なんて言うかな、うちの家はさ。生まれながらに兵士の家系なんだよ。戦うことでしか自分を表現できないのさ。
悪党をたたきのめしてそれでうまくいくなら、ずっとそうしてる。そういう風に物心ついたときから心ができあがってた」
なんとも言えない空気になった。
「だーっから引くなって!単にバトルジャンキーな家系ってだけだよ!大げさに話し盛ったごめんな!
あれだよ。出来ることがこれだけしかなかったのさ。あんたらだって、似たようなもんだろ?」
「出来ること、か……」
少しだけ彼女のことが解った気がした。きっと彼女は自分たちの映し鏡なのだ。
人間の可能性は悪にも開かれている、という。
「それに、悪いもんじゃねーぞ?これから先、自分や仲間を護る力は必要になってくるからな」
「戦争か……お前らが引き起こすのか?」
「さーね、こないだの吸血鬼から面白い情報が引き出せたんだ。
あいつら日本国内に子組織を一杯作る気らしいぜ。

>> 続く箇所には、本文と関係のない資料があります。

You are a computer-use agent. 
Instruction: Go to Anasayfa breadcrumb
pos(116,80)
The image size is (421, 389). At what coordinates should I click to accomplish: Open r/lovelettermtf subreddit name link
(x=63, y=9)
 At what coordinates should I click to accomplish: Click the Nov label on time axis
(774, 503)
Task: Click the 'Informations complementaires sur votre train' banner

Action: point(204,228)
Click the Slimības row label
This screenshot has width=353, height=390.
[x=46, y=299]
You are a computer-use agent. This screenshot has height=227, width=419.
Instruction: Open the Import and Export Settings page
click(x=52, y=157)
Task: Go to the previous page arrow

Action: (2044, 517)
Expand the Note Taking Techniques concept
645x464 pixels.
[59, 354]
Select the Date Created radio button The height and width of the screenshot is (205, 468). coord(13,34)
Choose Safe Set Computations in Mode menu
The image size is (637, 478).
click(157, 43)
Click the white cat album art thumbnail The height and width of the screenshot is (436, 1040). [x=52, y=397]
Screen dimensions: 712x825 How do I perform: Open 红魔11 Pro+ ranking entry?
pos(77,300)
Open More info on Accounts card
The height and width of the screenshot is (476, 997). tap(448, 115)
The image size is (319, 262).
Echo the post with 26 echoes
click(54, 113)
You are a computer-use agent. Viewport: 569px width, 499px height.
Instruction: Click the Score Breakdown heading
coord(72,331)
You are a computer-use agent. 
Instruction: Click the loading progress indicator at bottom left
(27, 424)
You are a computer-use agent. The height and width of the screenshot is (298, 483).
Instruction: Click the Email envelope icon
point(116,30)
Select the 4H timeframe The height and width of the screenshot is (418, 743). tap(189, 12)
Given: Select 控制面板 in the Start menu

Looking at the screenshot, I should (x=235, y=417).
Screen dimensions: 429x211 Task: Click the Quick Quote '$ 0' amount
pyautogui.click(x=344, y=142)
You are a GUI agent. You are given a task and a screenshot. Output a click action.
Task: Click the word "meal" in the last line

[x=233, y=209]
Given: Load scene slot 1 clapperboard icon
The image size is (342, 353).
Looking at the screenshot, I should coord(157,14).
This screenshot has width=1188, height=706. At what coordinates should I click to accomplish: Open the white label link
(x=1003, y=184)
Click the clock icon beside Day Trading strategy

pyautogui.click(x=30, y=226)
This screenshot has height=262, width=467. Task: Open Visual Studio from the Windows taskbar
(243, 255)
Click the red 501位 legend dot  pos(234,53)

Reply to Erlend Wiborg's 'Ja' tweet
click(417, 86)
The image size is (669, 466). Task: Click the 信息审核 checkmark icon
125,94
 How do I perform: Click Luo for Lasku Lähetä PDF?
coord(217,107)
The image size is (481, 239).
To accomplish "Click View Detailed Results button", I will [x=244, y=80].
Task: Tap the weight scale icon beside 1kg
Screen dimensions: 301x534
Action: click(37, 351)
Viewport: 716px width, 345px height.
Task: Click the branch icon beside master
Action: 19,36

この県内でも3つ出来てる。
『殺人道化団』『路地裏処刑人の会』『アンブランKK』魔術から肉体改造からやってる化け物にその辺の奴らを仕立ててる」
くしゃっと志郎がタバコの箱を握りつぶした。
「そんなに皆、殺し合いがしたいのか」
「さーね、だけど解っただろ?止められないのさ。20年の怨嗟は長すぎたんだ」
時代は宵闇に没しようとしていた。その中で理性ある殺人者は苦悩するだろう。
その果てに何が待っているか。おそらく何も待ってはいまい。
だが、それでも時に時代は狂気に走るのだ。
「いつだったかボスが言ってたよ。こうならなかったらどうなってたかをね。
おそらく、企業に人々は使い倒されて死んでも碌な罰もくだらない、そんな時代が40年も50年も続いただろうってさ」
「それでも、殺ししかない時代なんて俺はごめんだ」
「そうかい?あたしは権力に潰されるまま誰も文句を言わない時代の方が怖いね」
生ぬるい風が吹き、月は赤々と燃えるように明るい。
「平和はいつ来る?いつまで俺たちは戦う?」
「この手で取り戻すまでに決まってるじゃん。戦いたくなきゃいいんじゃない?目を閉じ耳を塞いで堅気に戻れば良いだけさ」
「……いや、なら俺は戦う。それで平和が来るならな」
「なら、せいぜい楽しみなよ。禁欲なんて業の深い欲は捨てちまいな」
ケラケラと笑いながら残花は立ち去っていった。
その背中を二人はじっと見つめていた。こんな血濡れの時代でも愛はささやけるというように。